Passage:
>> Begin

Role of the Code company’s directors
- The independent directors of the Code company also have important responsibilities in the transaction process.
- The directors need to ensure that the appointed independent adviser is given all the information necessary to provide a comprehensive and accurate report. They should, in the course of reviewing the independent adviser’s draft report, satisfy themselves that it is sufficiently comprehensive, is factually accurate, and covers all the relevant issues. However, the Panel expects directors to form their own view on the offer when making their recommendation (see the Panel’s Guidance Note on Target Company Statements).
Review of draft reports
- One of the Panel’s primary responsibilities is to approve independent advisers. It is a normal condition of the Panel’s approval of an independent adviser to require a draft version of the report (as well as marked-up versions showing any subsequent changes to that draft) to be sent to the Panel to review.

>> End

What you will do:
1 > Print the Code company passage from "Review of draft" to "Panel to review.".
2 > Write what comes next in the Code company passage, beginning after its final sentence.
The records below have no connection to the Code company passage.

Dataset excerpts:
>> Begin

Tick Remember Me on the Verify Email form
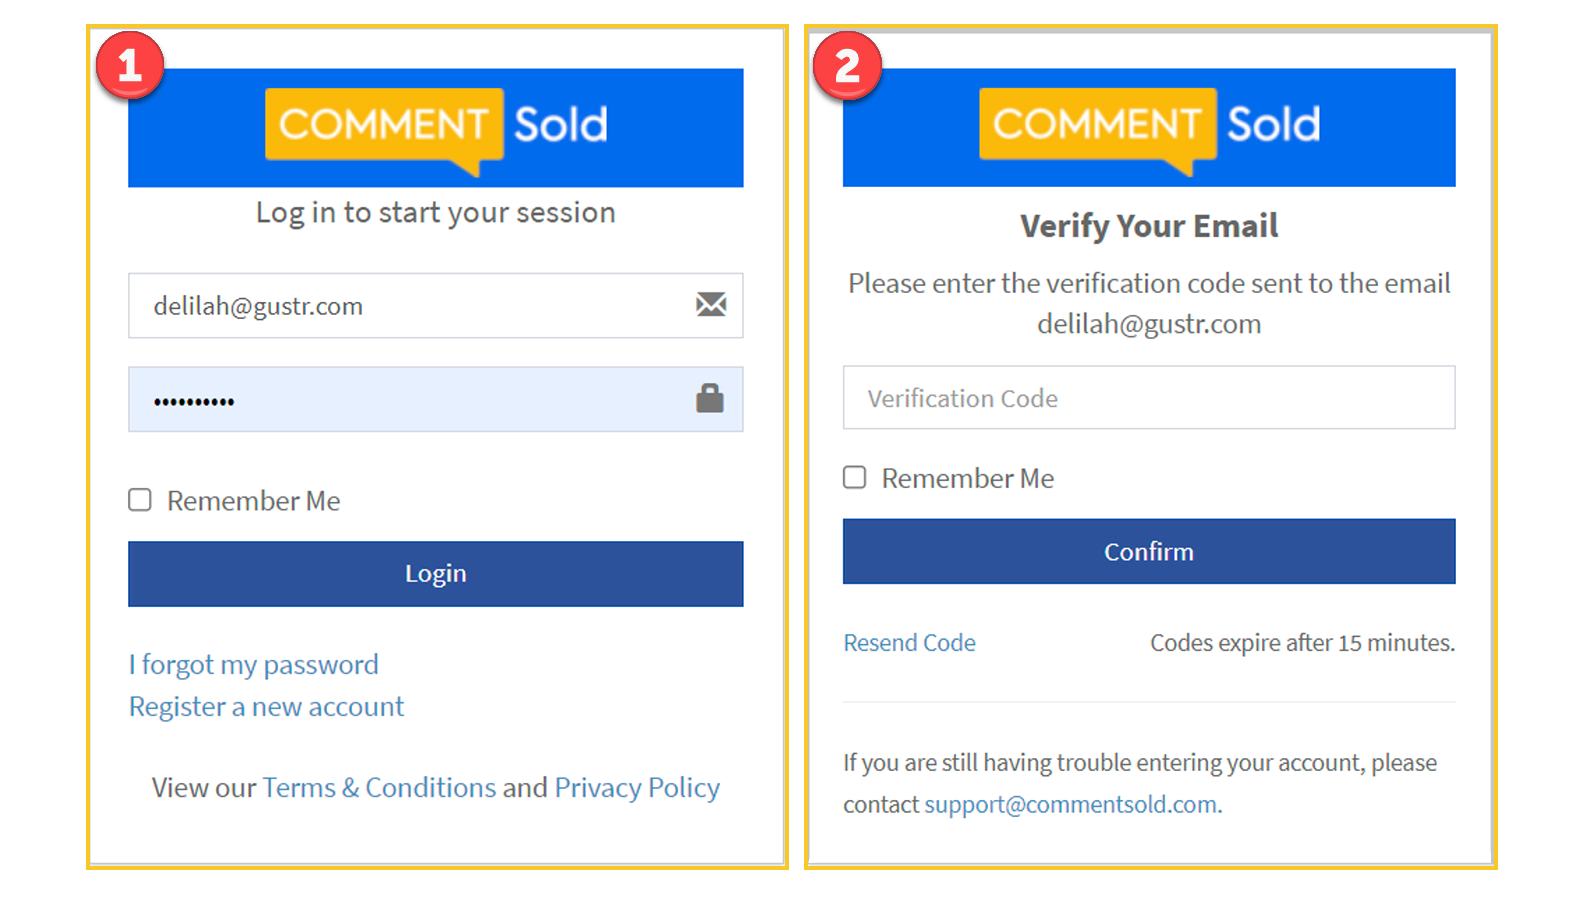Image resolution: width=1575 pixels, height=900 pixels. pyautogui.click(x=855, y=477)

>> End
>> Begin

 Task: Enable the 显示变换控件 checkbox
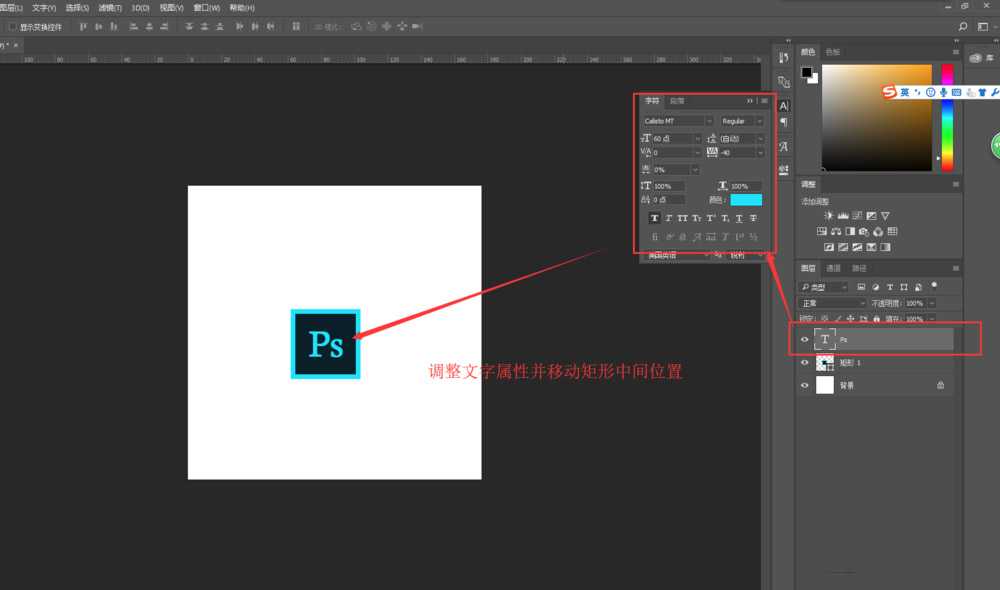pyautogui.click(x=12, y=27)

>> End

Results by task:
1 >
Review of draft reports
- One of the Panel’s primary responsibilities is to approve independent advisers. It is a normal condition of the Panel’s approval of an independent adviser to require a draft version of the report (as well as marked-up versions showing any subsequent changes to that draft) to be sent to the Panel to review.

2 >
- In any circumstance, the adviser is responsible for determining when it is appropriate to provide the draft version of the report (and any subsequent amendments) to the Panel, such that sufficient time is available for the Panel to review and, if relevant, comment. The Panel executive is available to discuss how best to manage challenging timetables, including by reviewing advance drafts. Early engagement is encouraged.
- In terms of what draft the Panel should receive, the Panel appreciates there are practical reasons in favour of providing it with a draft version of the report after the report has been provided to the Code company for review. However, the Panel reserves the right to request previous versions of the report (or sections of it) from the adviser if it considers this necessary.
- The Panel will continue its policy of reviewing draft reports (and subsequent amendments) and will provide comments to the advisers where it considers this is appropriate.
Clear, concise and effective independent adviser reports
- The Panel expects a user-friendly independent adviser’s report for shareholders. Drafting should follow a clear and concise style, with minimal use of jargon and repetition, and plain English used where possible. If information is summarised, a balanced view of any advantages and disadvantages should be provided.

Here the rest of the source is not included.